Sandy seashores surrounded by shacks, villas, and cottages are what you see when you set foot in Goa. Recent seafood is normally the primary draw for all foodies who go to this a part of the nation. From Goan prawn balchao to fish curry, you can be spoiled for alternative. Breakfast items embody prawn risotto and Goan shrimp patties too.
Nevertheless, a lesser-known breakfast from the state that you simply won’t have heard of is poori bhaji. Sure, you learn that proper. Poori is a kind of deep-fried Indian puffed bread, whereas patal bhaji is a gloopy curry normally made with potatoes and peas. Now, one could surprise what’s so particular concerning the one which Goans make. Properly, as an alternative of potatoes, patal bhaji constituted of colocasia leaves is among the many classics right here.
All About This Breakfast Mixture
The pooris stay the identical: deep-fried, golden brown, and crunchy puffed bread made with wheat flour dough.

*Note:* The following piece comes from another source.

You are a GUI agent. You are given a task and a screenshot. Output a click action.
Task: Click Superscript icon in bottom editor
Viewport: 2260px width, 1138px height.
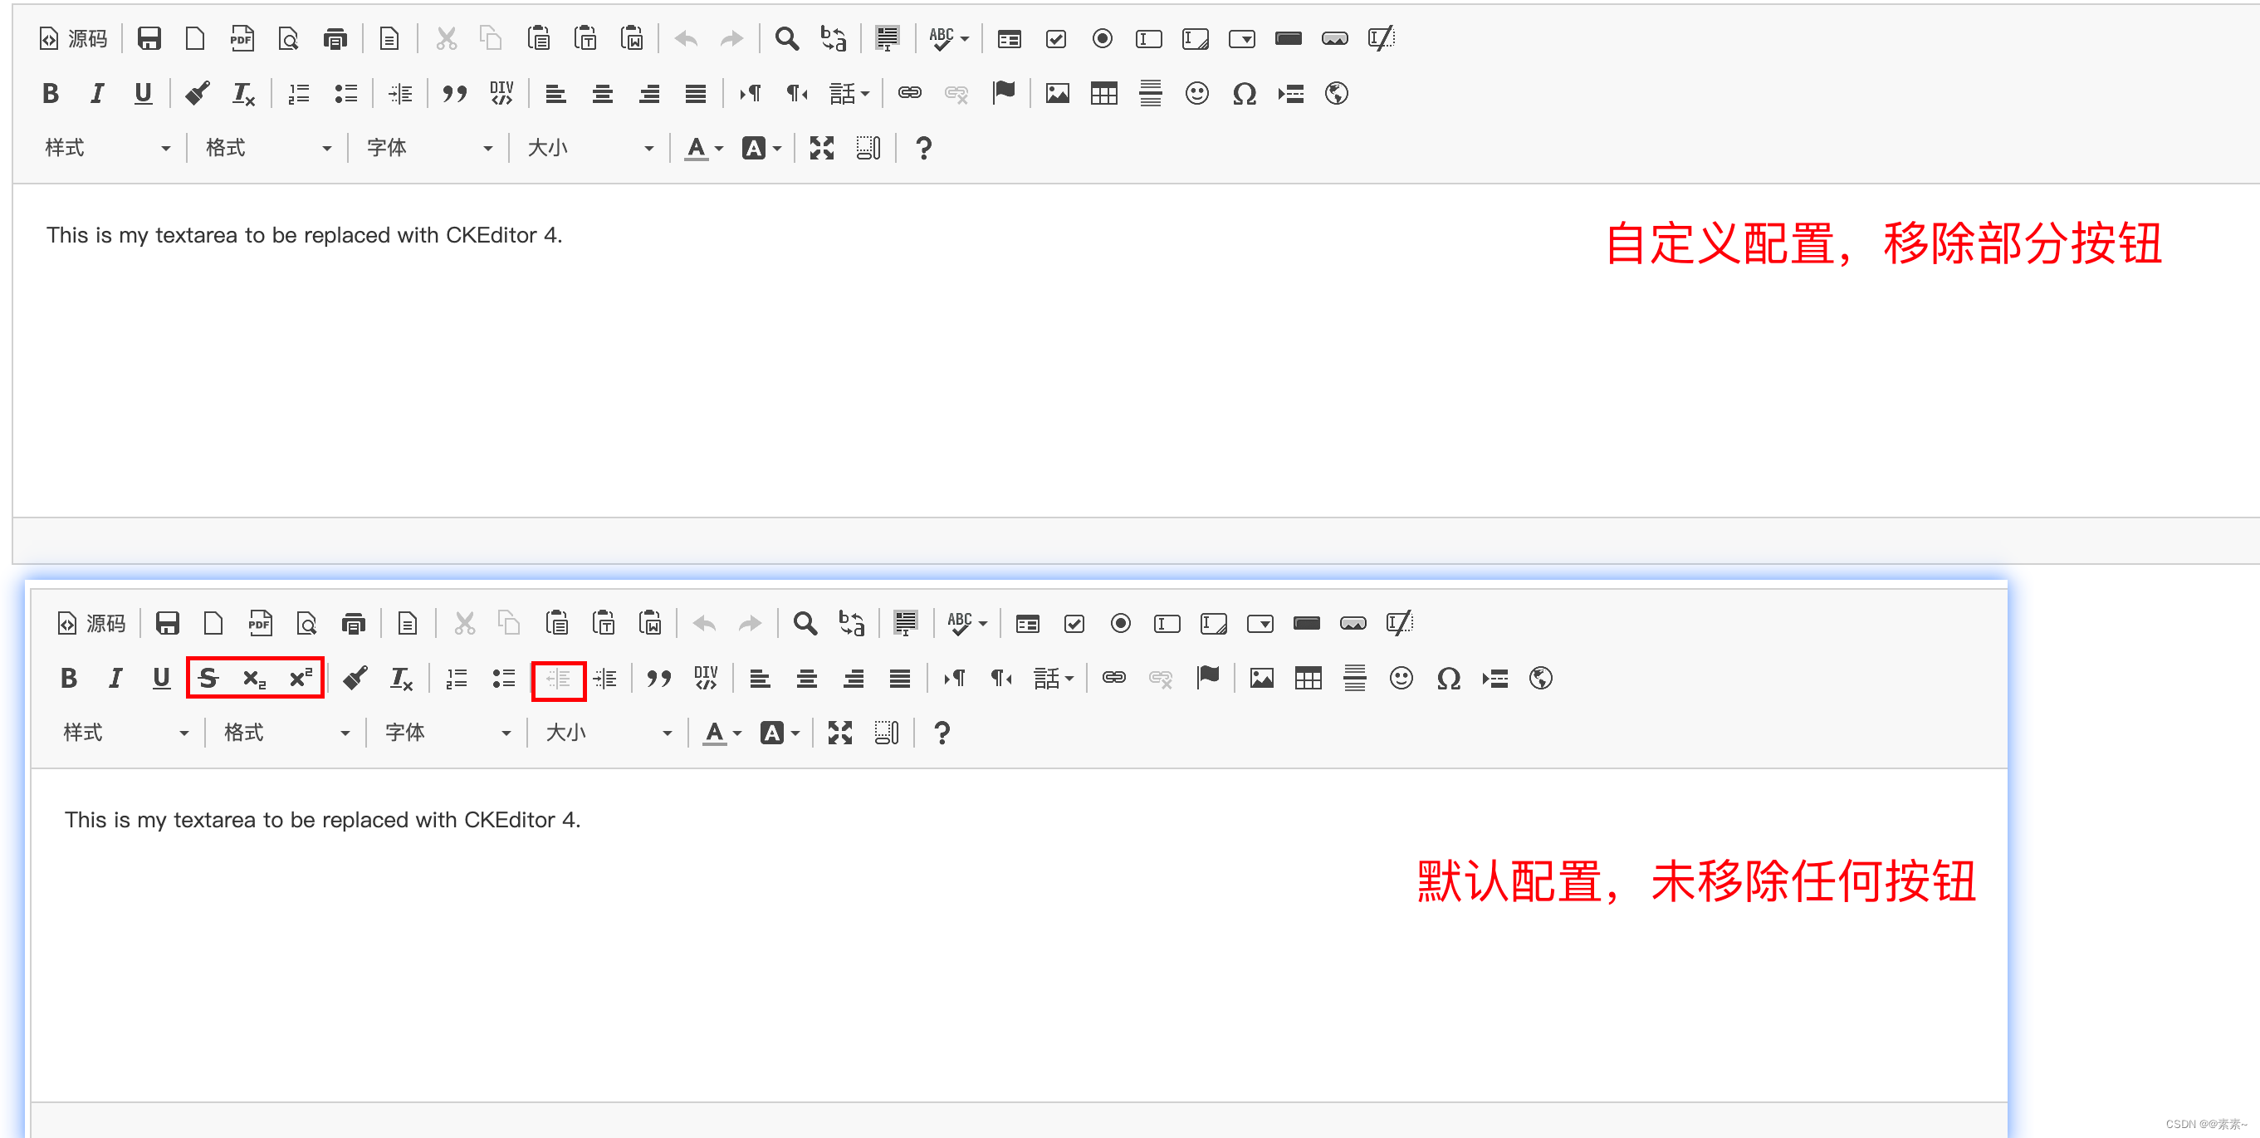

Nevertheless, the bhaji served together with it’s referred to as patal bhaji, a runny vegetable dish made with colocasia leaves and chana dal. Combined collectively, it turns into a nutritious affair. The yummy bhaji and poori kind a hearty mixture and will at all times be served scorching.
For making it, chana dal is soaked in water for about 4-5 hours, and colocasia leaves are washed and chopped. The combination is then cooked along with jaggery, inexperienced chillies, and tamarind to provide the bhaji a candy and bitter taste. This one is fashionable not solely in Goa but additionally all through Maharashtra as “aalu chi patal bhaji.”
Similar to this patal bhaji, the classic aloo bhaji is also made in Goa but has a slightly different taste. While the ones made in other North Indian states have a spicy taste, the Goan potato bhaji is slightly on the sweeter side. You’ll also find variations in the recipes for the same in the form of mushrooms, paneer, cauliflower, tomatoes, etc.